> **Instructions for the task**
Find and copy the lines in the records beneath this task that contain the word "computer".

□ □ □ □

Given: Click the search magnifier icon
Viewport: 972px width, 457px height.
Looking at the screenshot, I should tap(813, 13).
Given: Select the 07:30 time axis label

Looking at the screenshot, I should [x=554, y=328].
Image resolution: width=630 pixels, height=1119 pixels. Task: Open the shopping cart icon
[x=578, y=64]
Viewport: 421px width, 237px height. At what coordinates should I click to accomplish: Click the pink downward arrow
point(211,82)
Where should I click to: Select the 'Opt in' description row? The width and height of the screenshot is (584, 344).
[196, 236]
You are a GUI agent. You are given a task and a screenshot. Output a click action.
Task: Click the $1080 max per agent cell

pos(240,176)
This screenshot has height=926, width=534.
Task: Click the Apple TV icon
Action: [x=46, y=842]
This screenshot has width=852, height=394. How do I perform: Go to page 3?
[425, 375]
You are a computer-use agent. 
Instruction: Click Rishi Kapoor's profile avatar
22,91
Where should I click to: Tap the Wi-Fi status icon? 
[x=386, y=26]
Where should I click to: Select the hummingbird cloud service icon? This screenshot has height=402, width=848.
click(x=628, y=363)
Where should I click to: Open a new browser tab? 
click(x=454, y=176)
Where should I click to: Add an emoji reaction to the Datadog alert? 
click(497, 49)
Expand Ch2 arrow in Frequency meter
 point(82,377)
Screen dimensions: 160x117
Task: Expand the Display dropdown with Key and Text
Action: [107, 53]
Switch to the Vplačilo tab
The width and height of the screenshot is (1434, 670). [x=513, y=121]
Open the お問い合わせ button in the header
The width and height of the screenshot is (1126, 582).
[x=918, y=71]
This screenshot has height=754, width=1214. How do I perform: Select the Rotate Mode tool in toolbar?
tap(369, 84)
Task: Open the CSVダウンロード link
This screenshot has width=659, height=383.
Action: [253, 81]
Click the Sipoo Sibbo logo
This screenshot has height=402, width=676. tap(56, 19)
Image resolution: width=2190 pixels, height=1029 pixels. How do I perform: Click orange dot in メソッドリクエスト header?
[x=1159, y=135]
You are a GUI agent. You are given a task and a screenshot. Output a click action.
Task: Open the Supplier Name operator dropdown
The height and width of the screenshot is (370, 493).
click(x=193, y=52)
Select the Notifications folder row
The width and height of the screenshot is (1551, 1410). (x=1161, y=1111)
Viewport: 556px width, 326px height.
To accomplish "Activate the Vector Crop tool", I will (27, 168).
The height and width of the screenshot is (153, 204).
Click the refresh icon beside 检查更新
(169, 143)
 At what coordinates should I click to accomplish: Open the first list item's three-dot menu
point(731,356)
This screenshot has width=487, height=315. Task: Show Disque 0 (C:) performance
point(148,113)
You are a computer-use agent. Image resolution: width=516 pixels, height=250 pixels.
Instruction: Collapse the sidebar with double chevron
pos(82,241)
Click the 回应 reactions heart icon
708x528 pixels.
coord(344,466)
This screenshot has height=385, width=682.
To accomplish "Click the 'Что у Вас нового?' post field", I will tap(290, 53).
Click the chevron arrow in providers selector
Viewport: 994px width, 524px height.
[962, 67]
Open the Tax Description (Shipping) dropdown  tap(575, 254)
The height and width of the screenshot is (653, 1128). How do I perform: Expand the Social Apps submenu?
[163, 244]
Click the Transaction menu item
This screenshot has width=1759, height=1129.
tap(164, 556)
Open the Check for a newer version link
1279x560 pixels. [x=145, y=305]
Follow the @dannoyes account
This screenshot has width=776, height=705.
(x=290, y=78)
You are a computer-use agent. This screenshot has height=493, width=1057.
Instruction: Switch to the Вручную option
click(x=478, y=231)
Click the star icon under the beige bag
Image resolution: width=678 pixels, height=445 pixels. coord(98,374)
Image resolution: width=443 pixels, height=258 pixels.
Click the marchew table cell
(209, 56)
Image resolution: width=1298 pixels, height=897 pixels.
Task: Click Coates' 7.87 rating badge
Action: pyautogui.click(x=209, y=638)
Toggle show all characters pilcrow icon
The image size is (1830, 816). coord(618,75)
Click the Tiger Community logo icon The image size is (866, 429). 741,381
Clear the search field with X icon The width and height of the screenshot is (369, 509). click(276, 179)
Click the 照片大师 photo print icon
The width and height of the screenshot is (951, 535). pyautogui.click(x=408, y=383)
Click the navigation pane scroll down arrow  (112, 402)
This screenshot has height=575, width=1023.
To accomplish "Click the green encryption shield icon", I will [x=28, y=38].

□ □ □ □

> **Answer to the problem**
You are a computer-use agent. 
You are a computer-use agent. Image resolution: width=516 pixels, height=250 pixels.
You are a computer-use agent. This screenshot has height=493, width=1057.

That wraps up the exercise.